In Armenia, più precisamente nella valle del Monte Ararat, nell’area attorno al villaggio di Areni, si coltivata la vite sin dal IV millennio a.C. Così narrano famosi storici greci (Erodoto, Senofonte, Strabone) e certificano recenti scavi archeologici.
L’Armenia adottò il Cristianesimo come religione ufficiale nel 301 d. C e divenne in questo modo la prima nazione cristiana al mondo. Il vino aveva ed ha tuttora un ruolo molto importante nelle funzioni ecclesiastiche della chiesa armena, essendo ritenuto il sangue sacro di Cristo, analogamente alle altre chiese cristiane. La protezione della chiesa fu molto importante per la preservazione della cultura del vino nel corso della turbolenta e drammatica storia del Paese, martoriato da continue guerre e conflitti.
Essendo situata all’incrocio tra Occidente e Oriente, l’Armenia é sempre stata il pomo della discordia, bramato dai potenti imperi confinanti. Nonostante tutte le turbolenze e le difficoltà, la cultura del vino fu sempre conservata in Armenia ed il vino continuò a far parte della vita quotidiana del popolo armeno, simbolo della loro identità cristiana. Nel periodo comunista (1922-1991) l’Armenia, secondo i piani centristi di Mosca doveva svilupparsi come “Paese del brandy” mentre alla vicina Georgia fu assegnato il ruolo di “Paese del vino”. La produzione del vino fu quindi ridimensionata e il Paese divenne un grosso produttore di brandy apprezzati in tutto il mondo ex-sovietico. Il vino armeno oggi sta vivendo un periodo di rinascita e rilancio.

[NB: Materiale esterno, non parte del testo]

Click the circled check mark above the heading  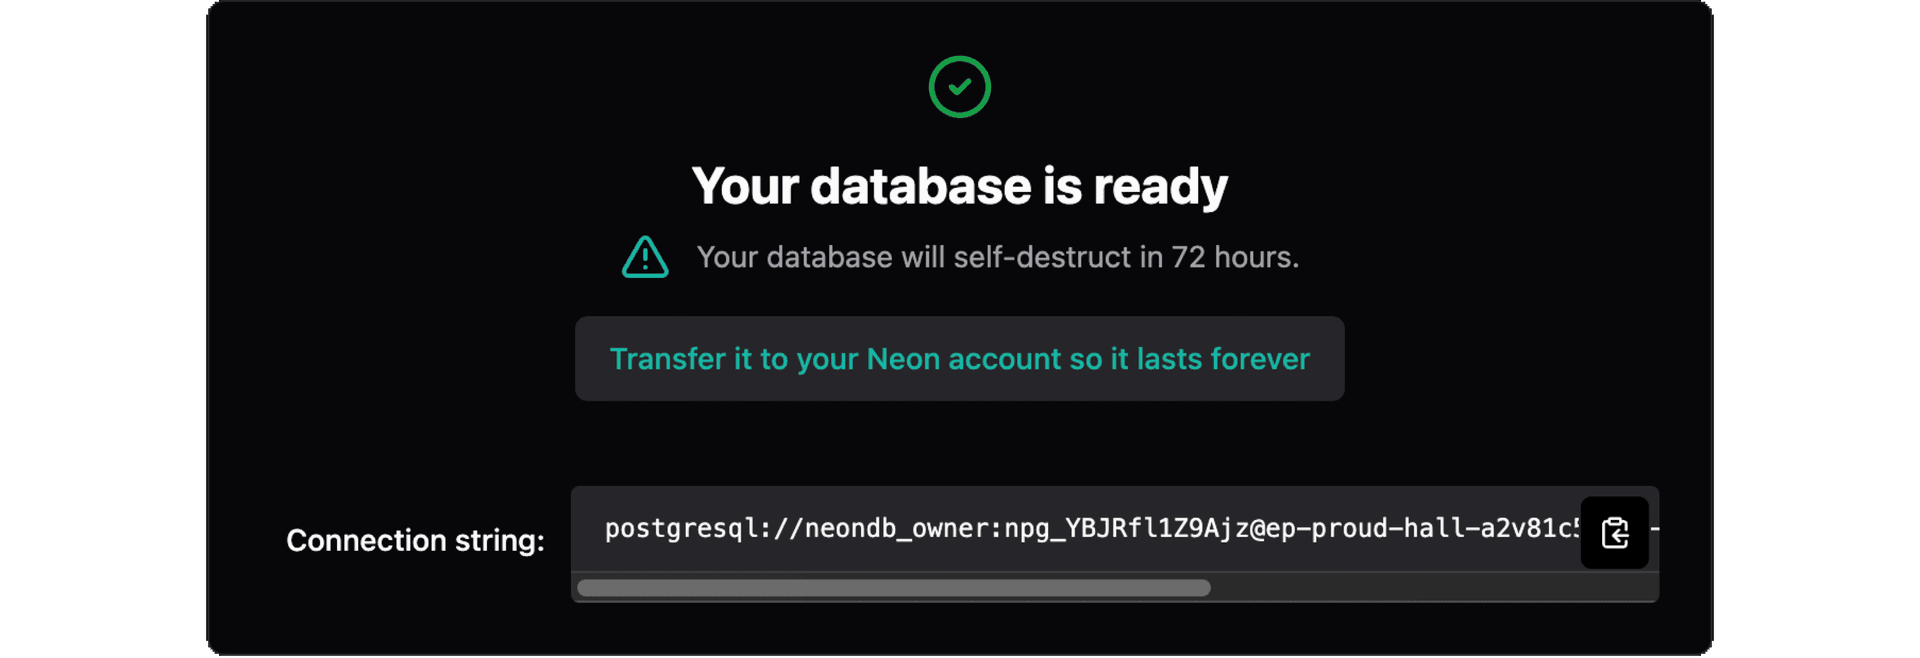point(959,87)
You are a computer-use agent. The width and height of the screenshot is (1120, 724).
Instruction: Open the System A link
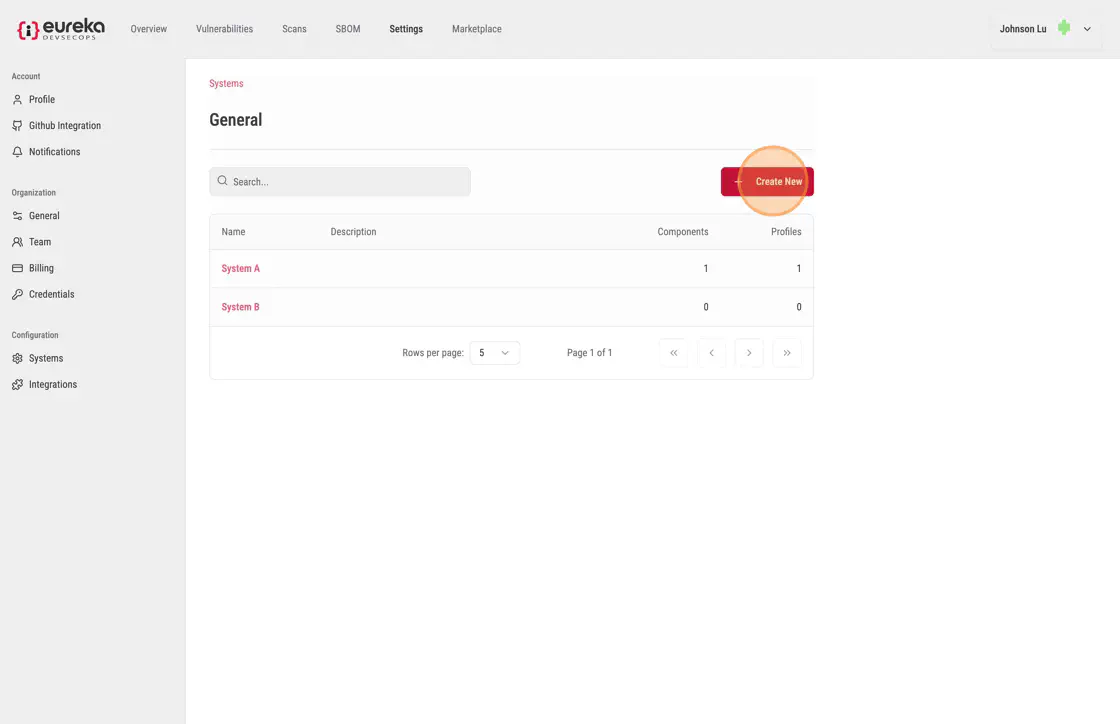240,269
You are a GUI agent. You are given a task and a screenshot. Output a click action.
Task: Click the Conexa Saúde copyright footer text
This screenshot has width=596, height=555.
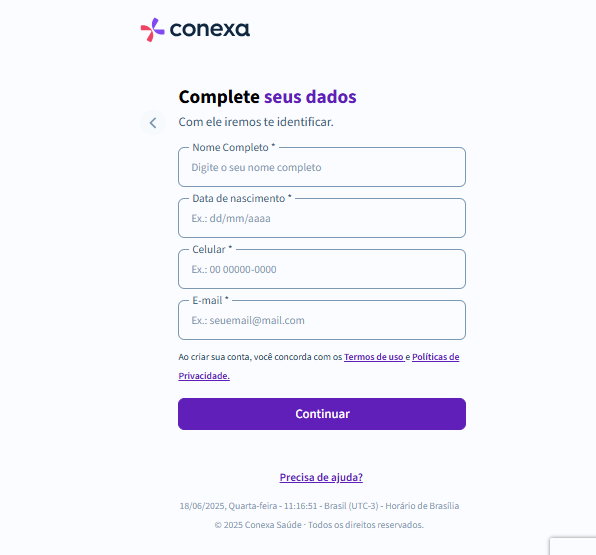coord(319,525)
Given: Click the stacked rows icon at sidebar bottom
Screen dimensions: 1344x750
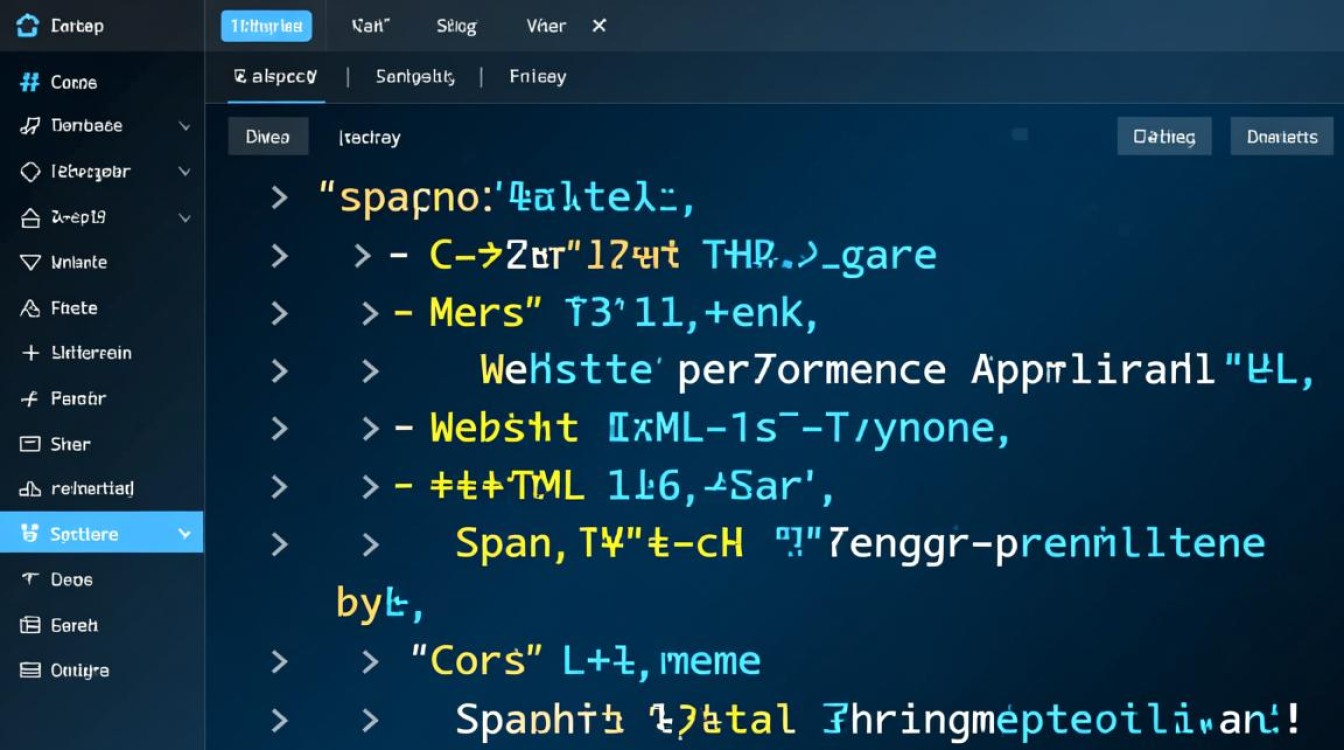Looking at the screenshot, I should (x=29, y=671).
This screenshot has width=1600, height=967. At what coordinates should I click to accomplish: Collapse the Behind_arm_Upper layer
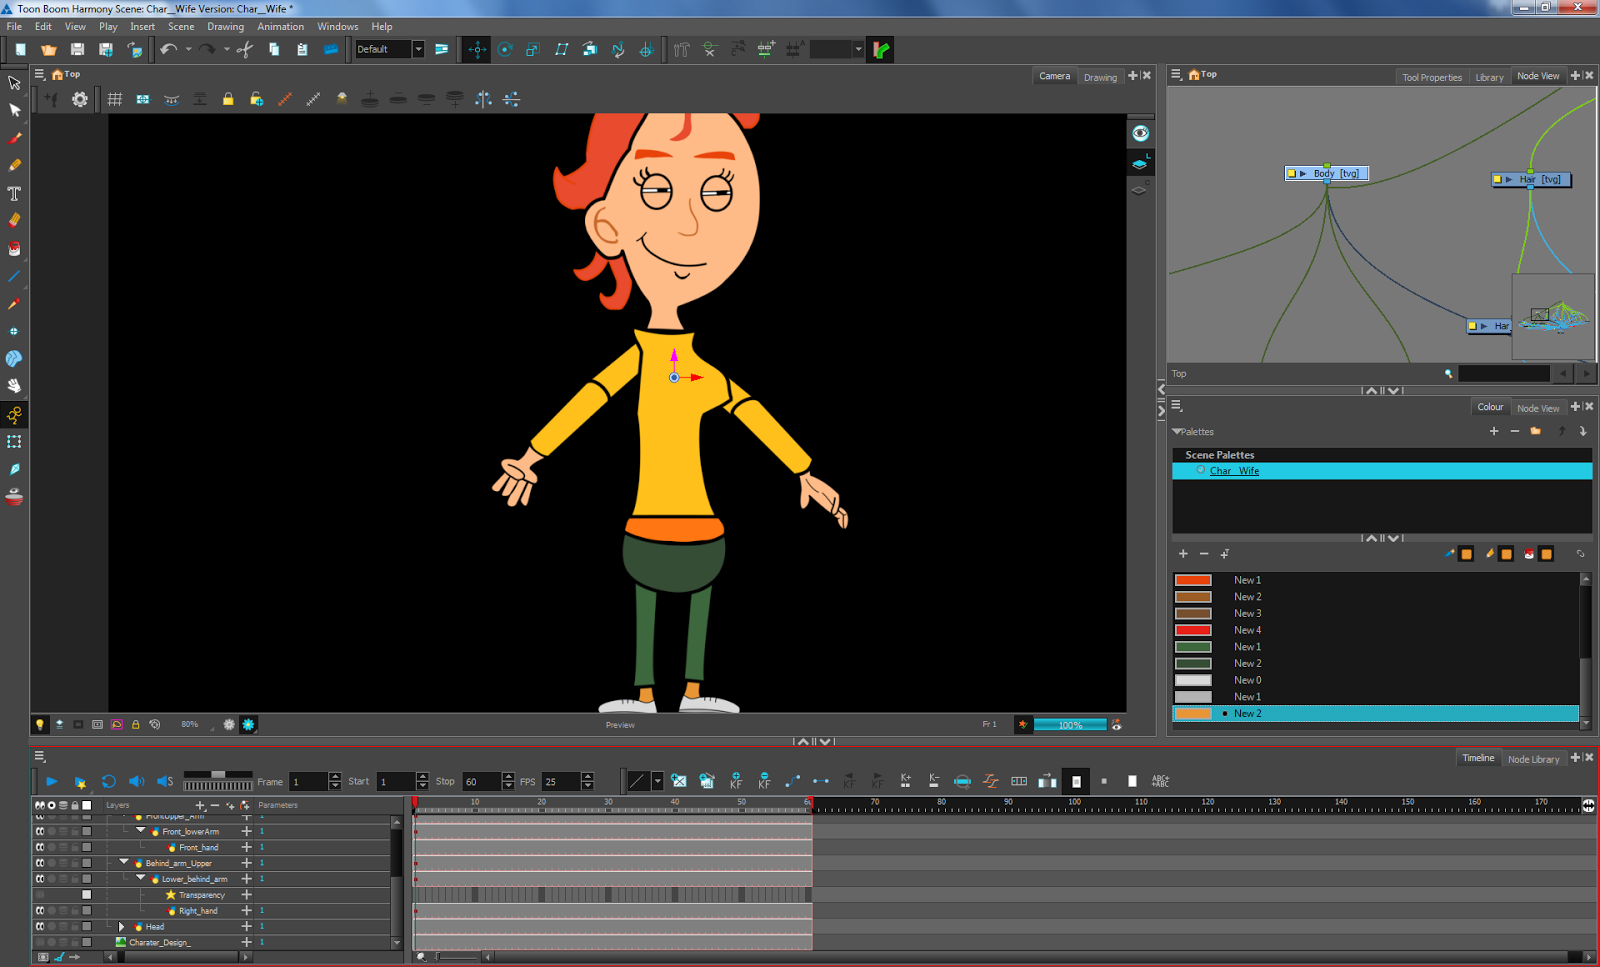pos(124,862)
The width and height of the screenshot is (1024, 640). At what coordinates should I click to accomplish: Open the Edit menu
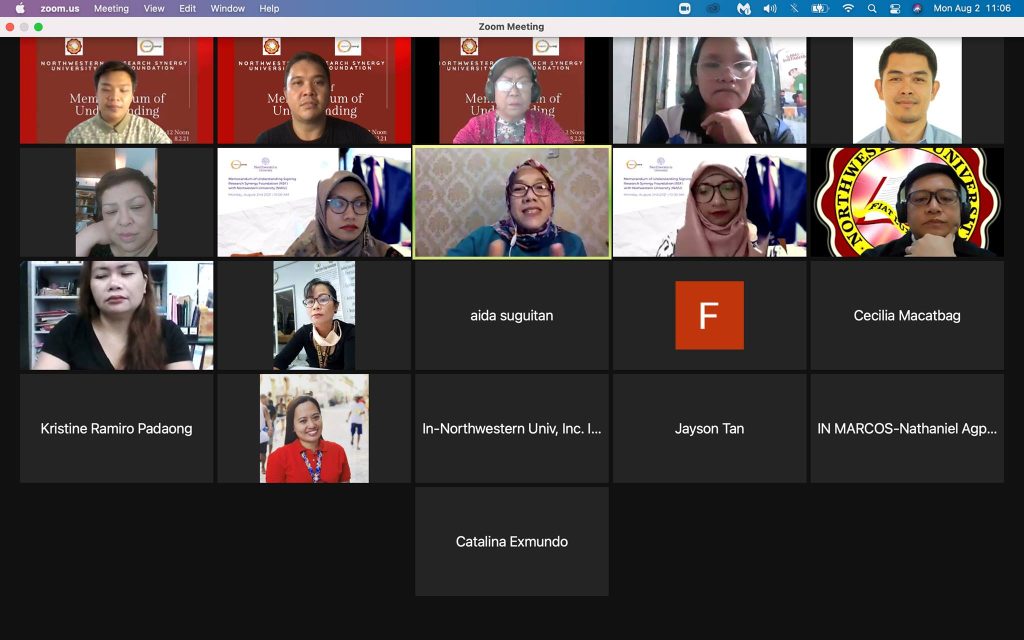(x=187, y=8)
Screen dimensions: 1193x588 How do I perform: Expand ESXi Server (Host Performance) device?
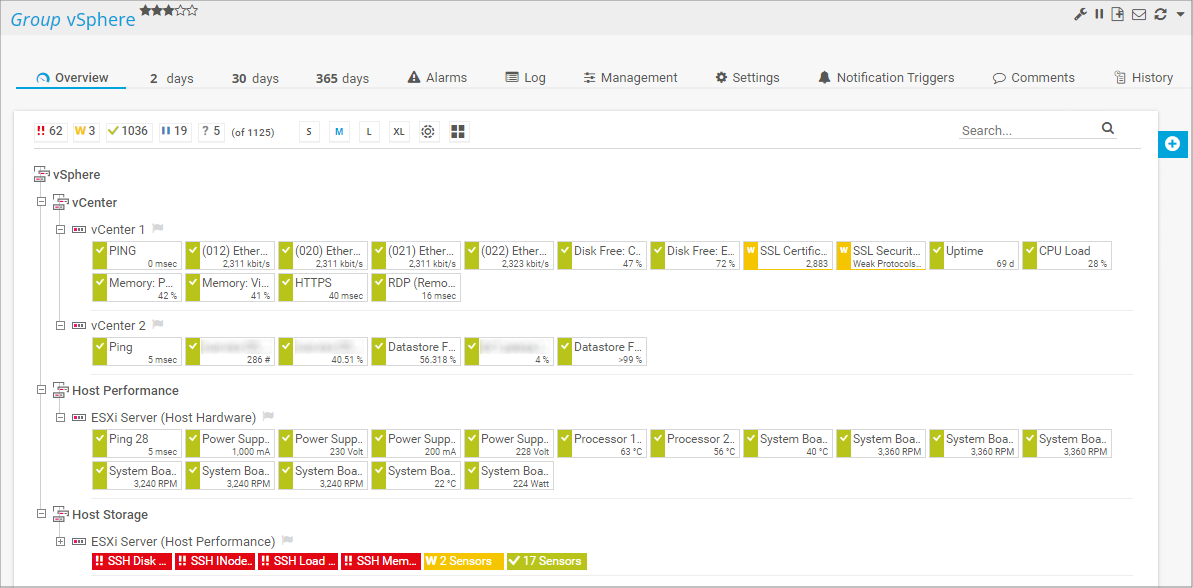(60, 542)
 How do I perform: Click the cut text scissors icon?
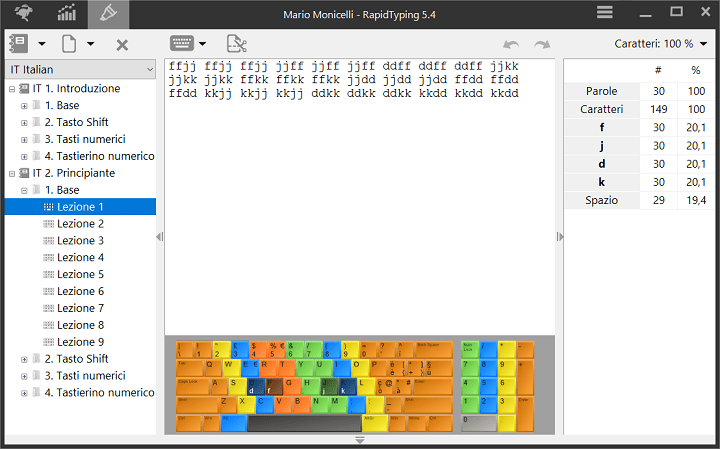[x=237, y=44]
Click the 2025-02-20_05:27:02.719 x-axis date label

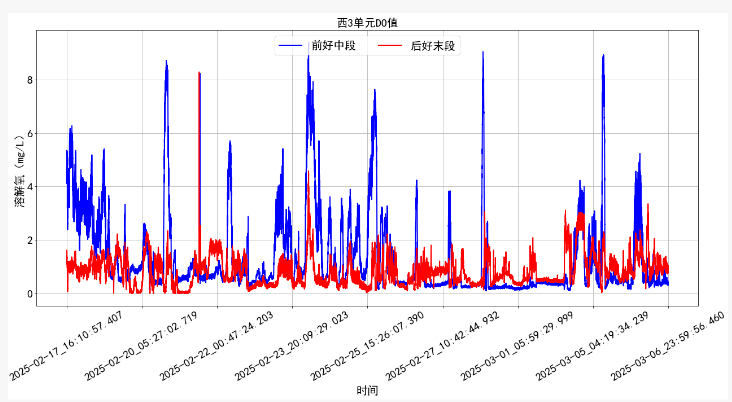(143, 344)
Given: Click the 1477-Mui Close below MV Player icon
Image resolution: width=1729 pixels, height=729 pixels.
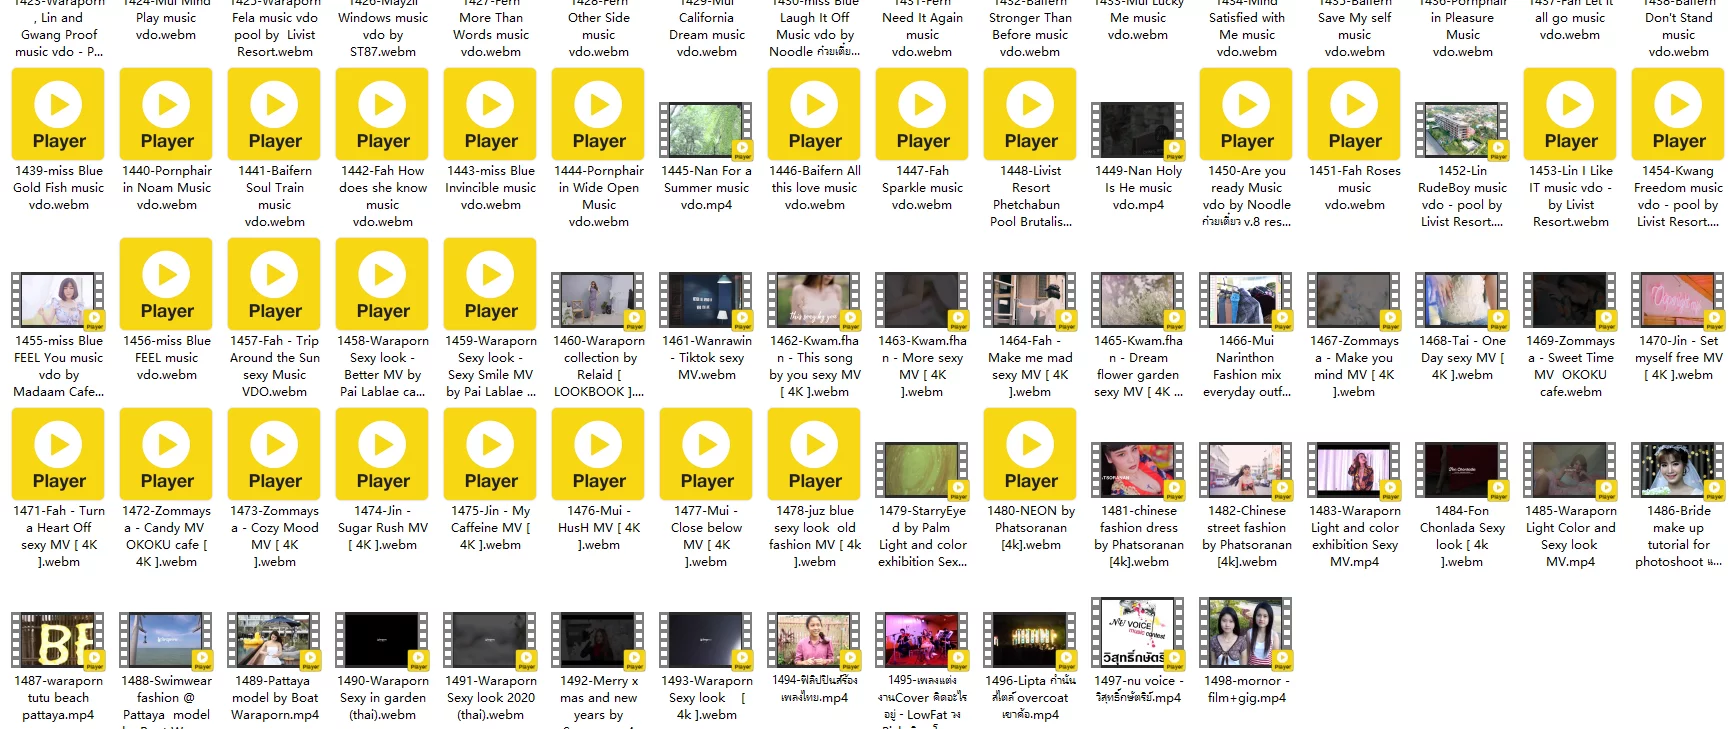Looking at the screenshot, I should pos(706,454).
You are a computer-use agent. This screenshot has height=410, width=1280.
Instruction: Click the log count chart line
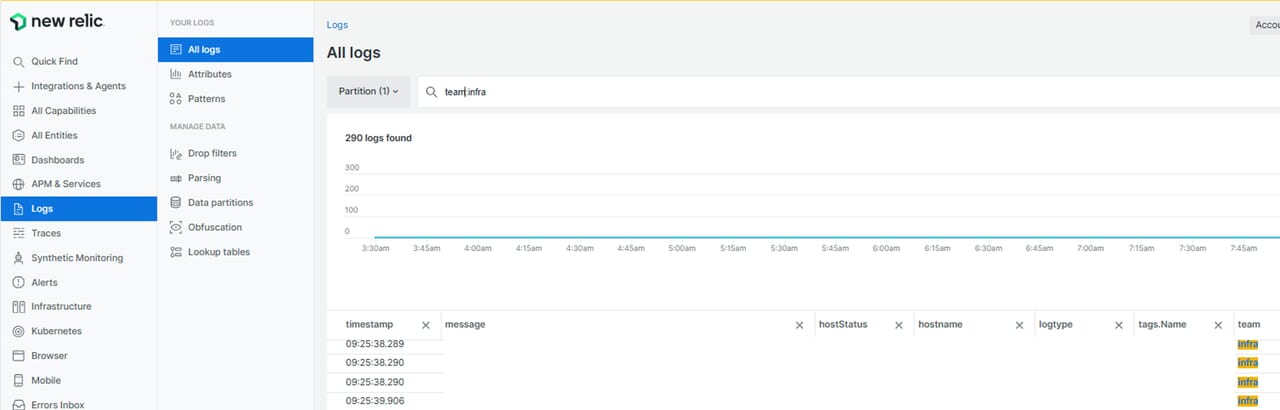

L’Armenia vanta un ampio patrimonio di antichi vitigni autoctoni. Molti di questi antichi vitigni sono andati persi nel corso dei secoli, ma rimane comunque tutt’oggi un patrimonio considerevole di uve autoctone.
Tra i più importanti possiamo citare per i rossi l’Areni, vitigno principe armeno, Karmrahyut, Kakhet, etc e per i bianchi Voskehat (considerato il più pregiato), Kangoun, etc.
L’Armenia é un Paese montuoso situato nel Caucaso meridionale, tra Europa e Asia, e la maggior parte del territorio rimane sopra i 1000 metri. Il clima secco e arido con giornate molto calde e notti fresche risulta particolarmente adatto per la coltivazione della vite.
Il cuore della viticoltura armena è la regione di Vayotz Dzor nella zona sud del Paese, dove una gran parte dei vigneti vengono coltivati a 1200-1400 metri di altezza. L’altitudine conferisce alle uve un’inconfondibile eleganza e finezza, i terreni vulcanici e rocciosi un profilo snello, verticale e minerale.
Un’altra caratteristica interessantissima della regione di Vayotz Dzor è la mancanza di fillossera. Tutt’oggi l’intero parco vigneti della regione rimane composto da viti franche di piede. Ciò significa che l’Armenia è uno dei pochissimi luoghi al mondo in cui veramente si può parlare di antichi vitigni autoctoni, rimasti così come erano millenni fa, preservando le loro caratteristiche originali.